Write out the items as a numbered list, starting at their very first line and stopping after the line that contains "Looking at the screenshot, I should tap(668, 40).". Skip blank lines.

● ● ●

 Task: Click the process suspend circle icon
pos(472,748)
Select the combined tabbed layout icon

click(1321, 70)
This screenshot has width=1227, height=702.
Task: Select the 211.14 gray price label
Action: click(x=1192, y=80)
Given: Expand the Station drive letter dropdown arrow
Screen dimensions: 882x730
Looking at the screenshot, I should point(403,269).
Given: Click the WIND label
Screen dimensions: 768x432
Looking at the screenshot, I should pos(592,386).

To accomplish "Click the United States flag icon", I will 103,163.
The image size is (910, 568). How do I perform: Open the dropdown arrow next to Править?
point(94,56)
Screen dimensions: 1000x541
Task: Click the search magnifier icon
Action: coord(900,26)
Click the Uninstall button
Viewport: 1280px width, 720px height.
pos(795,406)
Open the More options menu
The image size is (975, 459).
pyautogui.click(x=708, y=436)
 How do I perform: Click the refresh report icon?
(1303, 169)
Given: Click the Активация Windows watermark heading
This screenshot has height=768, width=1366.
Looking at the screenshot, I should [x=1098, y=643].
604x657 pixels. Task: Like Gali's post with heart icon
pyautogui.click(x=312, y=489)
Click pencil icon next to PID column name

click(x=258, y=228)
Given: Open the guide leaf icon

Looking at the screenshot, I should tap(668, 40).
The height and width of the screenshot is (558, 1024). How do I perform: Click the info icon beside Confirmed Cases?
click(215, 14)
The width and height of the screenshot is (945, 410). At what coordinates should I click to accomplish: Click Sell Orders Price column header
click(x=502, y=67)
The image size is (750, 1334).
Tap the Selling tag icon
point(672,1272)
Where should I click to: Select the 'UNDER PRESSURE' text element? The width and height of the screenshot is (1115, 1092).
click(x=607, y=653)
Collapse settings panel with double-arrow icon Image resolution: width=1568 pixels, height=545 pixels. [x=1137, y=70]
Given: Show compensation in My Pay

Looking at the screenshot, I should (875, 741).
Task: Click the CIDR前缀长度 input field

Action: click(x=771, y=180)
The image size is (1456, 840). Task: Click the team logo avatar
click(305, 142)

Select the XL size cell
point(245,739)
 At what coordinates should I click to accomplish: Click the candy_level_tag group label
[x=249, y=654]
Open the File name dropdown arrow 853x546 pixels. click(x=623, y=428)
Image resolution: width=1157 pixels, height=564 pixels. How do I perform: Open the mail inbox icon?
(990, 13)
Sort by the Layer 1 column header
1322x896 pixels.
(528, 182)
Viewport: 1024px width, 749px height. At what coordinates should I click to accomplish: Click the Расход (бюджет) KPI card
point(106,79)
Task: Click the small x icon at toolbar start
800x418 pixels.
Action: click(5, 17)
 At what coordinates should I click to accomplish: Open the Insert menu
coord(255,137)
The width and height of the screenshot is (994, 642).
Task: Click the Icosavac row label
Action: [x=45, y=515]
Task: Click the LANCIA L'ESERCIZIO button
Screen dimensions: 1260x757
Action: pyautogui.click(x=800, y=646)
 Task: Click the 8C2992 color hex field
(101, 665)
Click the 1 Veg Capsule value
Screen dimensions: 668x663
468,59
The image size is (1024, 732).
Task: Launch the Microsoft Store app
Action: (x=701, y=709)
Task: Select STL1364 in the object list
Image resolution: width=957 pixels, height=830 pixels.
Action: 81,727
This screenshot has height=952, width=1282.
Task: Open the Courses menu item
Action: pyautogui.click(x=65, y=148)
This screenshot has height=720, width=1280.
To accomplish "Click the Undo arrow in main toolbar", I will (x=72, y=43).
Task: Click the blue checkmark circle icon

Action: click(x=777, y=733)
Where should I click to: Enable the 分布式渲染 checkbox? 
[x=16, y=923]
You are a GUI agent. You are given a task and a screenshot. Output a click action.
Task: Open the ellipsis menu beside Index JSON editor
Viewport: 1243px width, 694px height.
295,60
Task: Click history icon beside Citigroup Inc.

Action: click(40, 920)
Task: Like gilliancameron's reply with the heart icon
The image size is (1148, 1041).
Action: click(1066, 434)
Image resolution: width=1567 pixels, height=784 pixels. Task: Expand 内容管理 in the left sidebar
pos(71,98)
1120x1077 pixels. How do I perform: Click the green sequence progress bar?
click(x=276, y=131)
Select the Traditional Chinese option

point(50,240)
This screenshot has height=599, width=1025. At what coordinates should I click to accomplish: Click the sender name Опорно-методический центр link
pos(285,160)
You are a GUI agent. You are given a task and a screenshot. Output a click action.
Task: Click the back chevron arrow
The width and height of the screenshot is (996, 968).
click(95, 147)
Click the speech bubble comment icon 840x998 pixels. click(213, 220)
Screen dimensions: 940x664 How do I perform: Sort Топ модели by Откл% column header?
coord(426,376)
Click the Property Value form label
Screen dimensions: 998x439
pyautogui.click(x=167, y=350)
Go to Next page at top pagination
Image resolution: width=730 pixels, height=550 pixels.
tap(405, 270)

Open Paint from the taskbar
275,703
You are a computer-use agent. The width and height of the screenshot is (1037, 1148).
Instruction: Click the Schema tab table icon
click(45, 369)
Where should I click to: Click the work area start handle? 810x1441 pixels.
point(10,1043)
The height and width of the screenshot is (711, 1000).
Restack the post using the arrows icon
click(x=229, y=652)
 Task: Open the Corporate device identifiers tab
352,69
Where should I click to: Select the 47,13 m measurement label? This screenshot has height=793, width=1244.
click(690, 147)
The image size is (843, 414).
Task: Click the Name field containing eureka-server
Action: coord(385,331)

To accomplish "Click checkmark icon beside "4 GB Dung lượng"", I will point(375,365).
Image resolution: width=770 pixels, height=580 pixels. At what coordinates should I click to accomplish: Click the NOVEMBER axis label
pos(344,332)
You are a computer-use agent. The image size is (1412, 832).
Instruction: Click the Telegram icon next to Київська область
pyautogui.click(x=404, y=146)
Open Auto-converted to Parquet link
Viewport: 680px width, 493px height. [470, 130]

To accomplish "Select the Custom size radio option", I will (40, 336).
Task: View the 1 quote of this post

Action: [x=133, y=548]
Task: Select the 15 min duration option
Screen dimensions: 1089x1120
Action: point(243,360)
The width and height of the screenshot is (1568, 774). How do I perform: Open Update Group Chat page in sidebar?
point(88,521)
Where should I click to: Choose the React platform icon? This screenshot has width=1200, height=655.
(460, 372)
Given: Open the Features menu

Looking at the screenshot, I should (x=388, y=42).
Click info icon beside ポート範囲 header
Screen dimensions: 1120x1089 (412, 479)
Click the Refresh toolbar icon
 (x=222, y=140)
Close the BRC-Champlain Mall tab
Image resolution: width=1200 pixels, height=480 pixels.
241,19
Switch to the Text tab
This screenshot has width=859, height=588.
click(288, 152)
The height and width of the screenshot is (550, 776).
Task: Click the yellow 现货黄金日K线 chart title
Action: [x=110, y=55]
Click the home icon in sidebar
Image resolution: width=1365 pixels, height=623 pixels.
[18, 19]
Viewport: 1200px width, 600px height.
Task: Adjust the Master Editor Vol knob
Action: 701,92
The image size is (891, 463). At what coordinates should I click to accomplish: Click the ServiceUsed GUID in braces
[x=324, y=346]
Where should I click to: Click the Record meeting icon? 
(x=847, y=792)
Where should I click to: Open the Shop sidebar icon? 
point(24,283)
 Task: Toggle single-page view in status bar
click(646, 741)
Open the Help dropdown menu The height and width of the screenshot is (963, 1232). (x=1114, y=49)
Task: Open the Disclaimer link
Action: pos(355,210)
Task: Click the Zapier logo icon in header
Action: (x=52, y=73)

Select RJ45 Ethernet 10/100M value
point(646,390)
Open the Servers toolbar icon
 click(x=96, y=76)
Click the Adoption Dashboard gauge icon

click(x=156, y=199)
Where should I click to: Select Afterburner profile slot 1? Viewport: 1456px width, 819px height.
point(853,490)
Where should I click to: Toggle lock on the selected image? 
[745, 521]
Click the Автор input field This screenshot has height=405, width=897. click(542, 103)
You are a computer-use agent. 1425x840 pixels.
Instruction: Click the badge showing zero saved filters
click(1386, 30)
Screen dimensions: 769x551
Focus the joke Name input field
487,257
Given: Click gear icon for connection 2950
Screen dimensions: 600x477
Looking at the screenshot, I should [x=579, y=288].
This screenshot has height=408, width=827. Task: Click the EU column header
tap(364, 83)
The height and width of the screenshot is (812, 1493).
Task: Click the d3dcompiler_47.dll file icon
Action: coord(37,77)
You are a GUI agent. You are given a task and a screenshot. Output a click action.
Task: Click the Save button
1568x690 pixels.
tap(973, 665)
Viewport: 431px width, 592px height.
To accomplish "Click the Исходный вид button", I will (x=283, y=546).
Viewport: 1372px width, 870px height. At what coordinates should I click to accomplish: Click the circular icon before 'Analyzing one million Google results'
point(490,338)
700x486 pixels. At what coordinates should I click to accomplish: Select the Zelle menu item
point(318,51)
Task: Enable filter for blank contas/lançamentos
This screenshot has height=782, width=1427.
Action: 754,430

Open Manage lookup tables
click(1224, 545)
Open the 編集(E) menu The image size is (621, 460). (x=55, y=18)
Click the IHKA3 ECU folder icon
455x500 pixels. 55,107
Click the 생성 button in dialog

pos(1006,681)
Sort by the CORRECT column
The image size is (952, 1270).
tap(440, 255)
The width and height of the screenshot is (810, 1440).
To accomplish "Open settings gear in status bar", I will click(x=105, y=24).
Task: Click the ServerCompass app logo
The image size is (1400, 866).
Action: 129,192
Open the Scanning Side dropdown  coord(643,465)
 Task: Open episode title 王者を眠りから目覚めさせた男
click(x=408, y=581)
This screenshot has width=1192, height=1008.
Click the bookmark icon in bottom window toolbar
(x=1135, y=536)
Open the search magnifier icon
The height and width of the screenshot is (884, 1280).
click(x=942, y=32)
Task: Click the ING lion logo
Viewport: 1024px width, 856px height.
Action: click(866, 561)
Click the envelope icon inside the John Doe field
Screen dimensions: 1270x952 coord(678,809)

● ● ●

◆ Finished task ◆
1.  Task: Click the process suspend circle icon
2. pos(472,748)
3. Select the combined tabbed layout icon
4. click(1321, 70)
5. This screenshot has width=1227, height=702.
6. Task: Select the 211.14 gray price label
7. Action: click(x=1192, y=80)
8. Given: Expand the Station drive letter dropdown arrow
9. Screen dimensions: 882x730
10. Looking at the screenshot, I should point(403,269).
11. Given: Click the WIND label
12. Screen dimensions: 768x432
13. Looking at the screenshot, I should pos(592,386).
14. To accomplish "Click the United States flag icon", I will 103,163.
15. The image size is (910, 568). How do I perform: Open the dropdown arrow next to Править?
16. point(94,56)
17. Screen dimensions: 1000x541
18. Task: Click the search magnifier icon
19. Action: coord(900,26)
20. Click the Uninstall button
21. Viewport: 1280px width, 720px height.
22. pos(795,406)
23. Open the More options menu
24. The image size is (975, 459).
25. pyautogui.click(x=708, y=436)
26.  How do I perform: Click the refresh report icon?
27. (1303, 169)
28. Given: Click the Активация Windows watermark heading
29. This screenshot has height=768, width=1366.
30. Looking at the screenshot, I should [x=1098, y=643].
31. 604x657 pixels. Task: Like Gali's post with heart icon
32. pyautogui.click(x=312, y=489)
33. Click pencil icon next to PID column name
34. click(x=258, y=228)
35. Given: Open the guide leaf icon
36. Looking at the screenshot, I should tap(668, 40).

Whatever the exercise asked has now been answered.